WHAT YOU ARE ASKED TO DO:
Answer these questions about the FINGERPRINT project summary below:
(a) Which organisation leads the research?
(b) What term does the summary give in quotation marks for the traditional culturing of microbial communities?
(c) What three drawbacks of DNA sequencing does its final sentence list?

== SOURCE EXTRACT ==

FINGERPRINT: Fully Integrated Culturomic Platform for Rapid, High-throughput Microbial Identification and Characterisation

Lead Research Organisation: Queen's University of Belfast
Department Name: Sch of Biological Sciences

Abstract

Traditional microbiology is focused on growing cultures in the lab, but in recent decades this has changed. Developments in DNA sequencing technologies mean that it is possible to explore the genetic potential of a microbe without having to grow it, which has allowed the rapid study of entire communities of microbes in the human digestive system, soil, and oceans. While this has benefits, the traditional culturing of microbial communities ("culturomics") has seen somewhat of a Renaissance in recent years, as it has become clear that DNA sequencing cannot replace all other techniques. For example, while DNA sequencing will tell you which genes a microbe has, it does not tell you if these genes are functional, or when they will be used. It also cannot easily tell you what a new gene does, and many genes remain unstudied which could be important for medical or industrial applications. Finally, DNA sequencing is technically complex, slow, and costly, which restricts the amount of research which can be done.

===
== SOURCE INFORMATION ==

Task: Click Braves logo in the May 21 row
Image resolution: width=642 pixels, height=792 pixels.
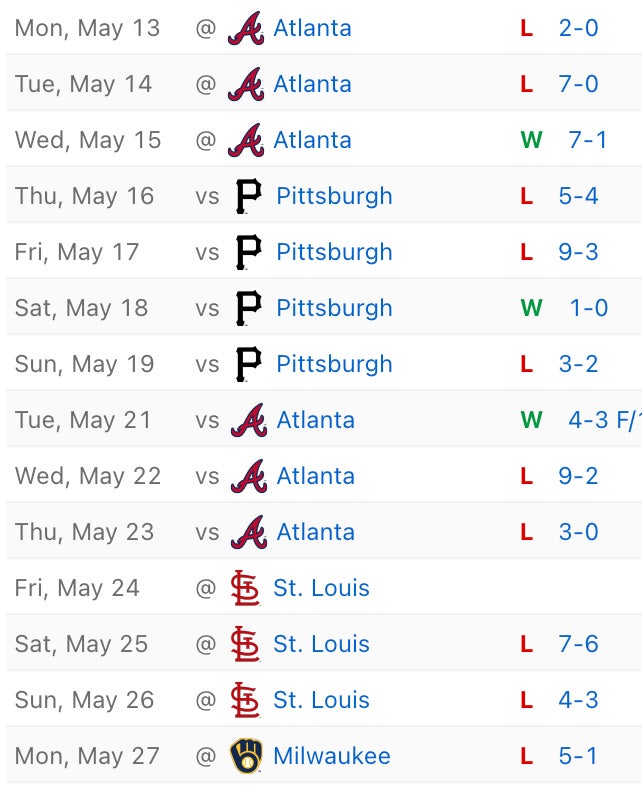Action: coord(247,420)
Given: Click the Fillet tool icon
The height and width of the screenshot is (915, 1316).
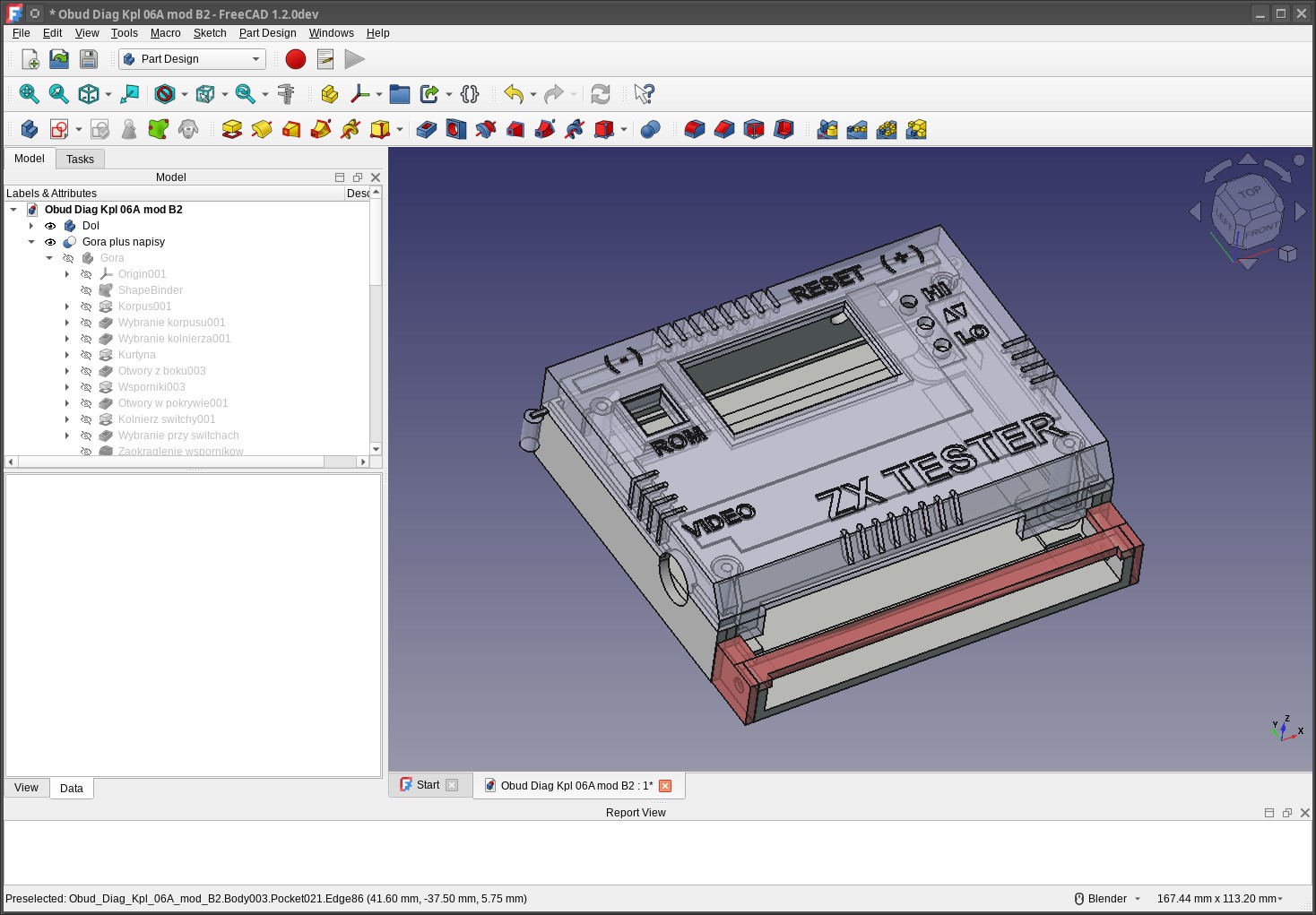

===

RESPONSE BOX:
(a) Queen's University of Belfast
(b) "culturomics"
(c) It is technically complex, slow, and costly.